Sejak rekaman tes bocor pada tahun 2014, sangat jelas bahwa Deadpool akan menjadi sesuatu yang istimewa. Penggemar buku komik sudah menyadarinya, tetapi klip parau itu membuka pintu air bagi budaya pop untuk ikut serta, menggerakkan kampanye promosi yang sepadan dengan bobot emas yang cerdas. Pada saat Deadpool diputar di bioskop pada Hari Valentine, kesuksesan luar biasa gambar itu telah terjadi - era satir pahlawan super telah dimulai. Dan Ryan Reynolds, seorang pria yang sebelumnya menjadi korban ujung spektrum persegi (Green Lantern), memimpin jalan.

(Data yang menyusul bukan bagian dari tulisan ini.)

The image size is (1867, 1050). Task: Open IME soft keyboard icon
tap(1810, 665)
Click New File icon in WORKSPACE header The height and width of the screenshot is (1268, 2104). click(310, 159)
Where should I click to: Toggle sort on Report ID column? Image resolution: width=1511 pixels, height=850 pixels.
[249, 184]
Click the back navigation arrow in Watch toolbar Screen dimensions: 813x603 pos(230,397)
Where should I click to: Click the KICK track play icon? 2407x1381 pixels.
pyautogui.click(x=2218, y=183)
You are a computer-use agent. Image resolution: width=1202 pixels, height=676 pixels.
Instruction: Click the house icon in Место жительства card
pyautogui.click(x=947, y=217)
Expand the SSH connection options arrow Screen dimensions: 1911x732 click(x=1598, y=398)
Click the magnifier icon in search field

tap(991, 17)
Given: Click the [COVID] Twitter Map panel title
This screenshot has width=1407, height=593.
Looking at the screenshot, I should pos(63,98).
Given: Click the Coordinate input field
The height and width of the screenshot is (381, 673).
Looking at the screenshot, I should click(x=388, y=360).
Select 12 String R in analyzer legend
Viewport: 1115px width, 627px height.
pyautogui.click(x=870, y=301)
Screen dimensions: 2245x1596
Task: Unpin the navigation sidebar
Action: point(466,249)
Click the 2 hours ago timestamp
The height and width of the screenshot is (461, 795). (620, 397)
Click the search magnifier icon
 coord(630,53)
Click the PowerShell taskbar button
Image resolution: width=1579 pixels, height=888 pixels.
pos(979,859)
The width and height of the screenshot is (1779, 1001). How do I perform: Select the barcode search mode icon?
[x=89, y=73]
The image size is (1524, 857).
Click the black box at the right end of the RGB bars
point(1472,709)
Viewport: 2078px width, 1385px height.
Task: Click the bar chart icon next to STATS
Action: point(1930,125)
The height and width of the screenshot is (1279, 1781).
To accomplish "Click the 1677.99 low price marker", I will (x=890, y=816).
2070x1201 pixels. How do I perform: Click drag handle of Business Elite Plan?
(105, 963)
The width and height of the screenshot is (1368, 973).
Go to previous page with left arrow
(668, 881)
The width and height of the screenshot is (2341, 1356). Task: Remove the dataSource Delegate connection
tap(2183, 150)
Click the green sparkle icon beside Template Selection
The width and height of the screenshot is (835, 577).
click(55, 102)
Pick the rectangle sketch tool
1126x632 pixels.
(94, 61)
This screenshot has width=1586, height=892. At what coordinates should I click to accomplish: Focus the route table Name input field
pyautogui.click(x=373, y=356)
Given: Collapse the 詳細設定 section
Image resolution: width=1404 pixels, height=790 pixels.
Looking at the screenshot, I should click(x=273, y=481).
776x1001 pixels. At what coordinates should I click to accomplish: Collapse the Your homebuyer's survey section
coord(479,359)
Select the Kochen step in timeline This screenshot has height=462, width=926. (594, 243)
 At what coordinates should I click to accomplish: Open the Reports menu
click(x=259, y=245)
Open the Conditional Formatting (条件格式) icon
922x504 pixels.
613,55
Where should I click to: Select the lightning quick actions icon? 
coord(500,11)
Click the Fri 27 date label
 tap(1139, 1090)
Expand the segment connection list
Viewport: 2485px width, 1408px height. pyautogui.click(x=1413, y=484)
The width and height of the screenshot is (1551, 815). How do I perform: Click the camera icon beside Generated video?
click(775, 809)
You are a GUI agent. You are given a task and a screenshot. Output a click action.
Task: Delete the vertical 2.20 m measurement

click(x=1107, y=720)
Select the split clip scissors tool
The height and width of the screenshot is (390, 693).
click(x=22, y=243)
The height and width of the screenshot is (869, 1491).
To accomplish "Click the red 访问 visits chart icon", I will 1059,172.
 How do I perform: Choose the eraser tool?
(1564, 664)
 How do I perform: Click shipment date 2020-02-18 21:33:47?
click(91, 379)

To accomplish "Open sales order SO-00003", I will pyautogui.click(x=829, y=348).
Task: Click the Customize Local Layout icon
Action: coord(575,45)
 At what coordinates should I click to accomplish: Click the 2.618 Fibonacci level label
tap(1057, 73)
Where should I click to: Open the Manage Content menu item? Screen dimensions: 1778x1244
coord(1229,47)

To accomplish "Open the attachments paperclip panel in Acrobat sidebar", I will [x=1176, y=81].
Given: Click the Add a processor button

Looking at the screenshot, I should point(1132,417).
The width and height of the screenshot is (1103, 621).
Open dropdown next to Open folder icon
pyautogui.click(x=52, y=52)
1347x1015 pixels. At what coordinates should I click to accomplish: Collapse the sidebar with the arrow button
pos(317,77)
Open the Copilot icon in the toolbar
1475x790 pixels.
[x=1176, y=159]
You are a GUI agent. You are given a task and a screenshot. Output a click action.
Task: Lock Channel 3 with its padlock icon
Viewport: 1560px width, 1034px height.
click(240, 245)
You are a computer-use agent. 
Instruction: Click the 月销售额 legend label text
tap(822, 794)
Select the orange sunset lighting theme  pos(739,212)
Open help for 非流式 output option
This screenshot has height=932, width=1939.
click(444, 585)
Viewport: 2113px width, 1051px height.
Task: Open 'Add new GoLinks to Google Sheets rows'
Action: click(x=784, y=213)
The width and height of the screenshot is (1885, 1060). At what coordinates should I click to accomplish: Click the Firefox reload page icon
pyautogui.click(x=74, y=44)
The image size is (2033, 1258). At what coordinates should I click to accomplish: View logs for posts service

Sebagai mantan merk dagang Wade Wilson, aktor Kanada itu benar-benar mencuri perhatian dan segala isinya. Sudah lama tertunda sejak penggambarannya yang gagal di Origins , Deadpool ini mewujudkan semua yang benar dengan karakter kreatifnya: pintar, kasar, dan sangat kejam. Menghentak langit-langit R-Rated humor tengik dan aksi eksplosif, sutradara Tim Miller secara ajaib membuat film yang sesuai dengan hype - dan saat ini memimpin gelombang konten dewasa ( Suicide Squad , Wolverine 3 ) setelahnya. Sederhananya, Deadpool adalah "pengalaman buku komik yang harus dilihat".

1 X2: X-Men United (2003)

Bahkan dengan semua pujian yang diterima Bryan Singer untuk X-Men , X2- lah yang benar-benar mengukuhkannya sebagai pemeran utama film mutan. Memperluas karakter dan ambisi naratif, film ini berisiko terpecah menjadi kekacauan boneka bahkan sebelum dimulai. Untungnya, setiap pertaruhan dihindari dan malah dibentuk menjadi cerita yang dibangun di atas inti emosional film pertama. Memberikan Cyclops (James Marsden), Storm (Halle Berry), dan pendatang baru Nightcrawler (Alan Cummings) dengan lebih banyak yang harus dilakukan kali ini, X-Men United menemukan keseimbangan ideal antara drama dan aksi; sebagaimana dibuktikan oleh final kick-ass dan pertengkaran Wolverine dengan Magneto (Ian McKellen).

Apa yang menonjol dari film ini sekarang, lebih dari satu dekade kemudian, adalah seberapa berpengaruh itu terbukti pada proyek-proyek seperti The Avengers (2012) dan Batman v Superman (2016). Cerita berat subplot, tema yang mendasari, dan pertarungan yang memuncak, semua dibungkus dalam paket mengkilap yang masih berhasil menjual figur aksi - bukan keseimbangan yang mudah untuk dicapai. Namun berkat Singer dan tampilan dramatis ini, template seperti itu telah menjadi norma. Film pahlawan super yang sangat menghibur.

-

Apakah ada yang salah? Apakah kami melakukan kesalahan? Beri tahu kami di kolom komentar di bawah!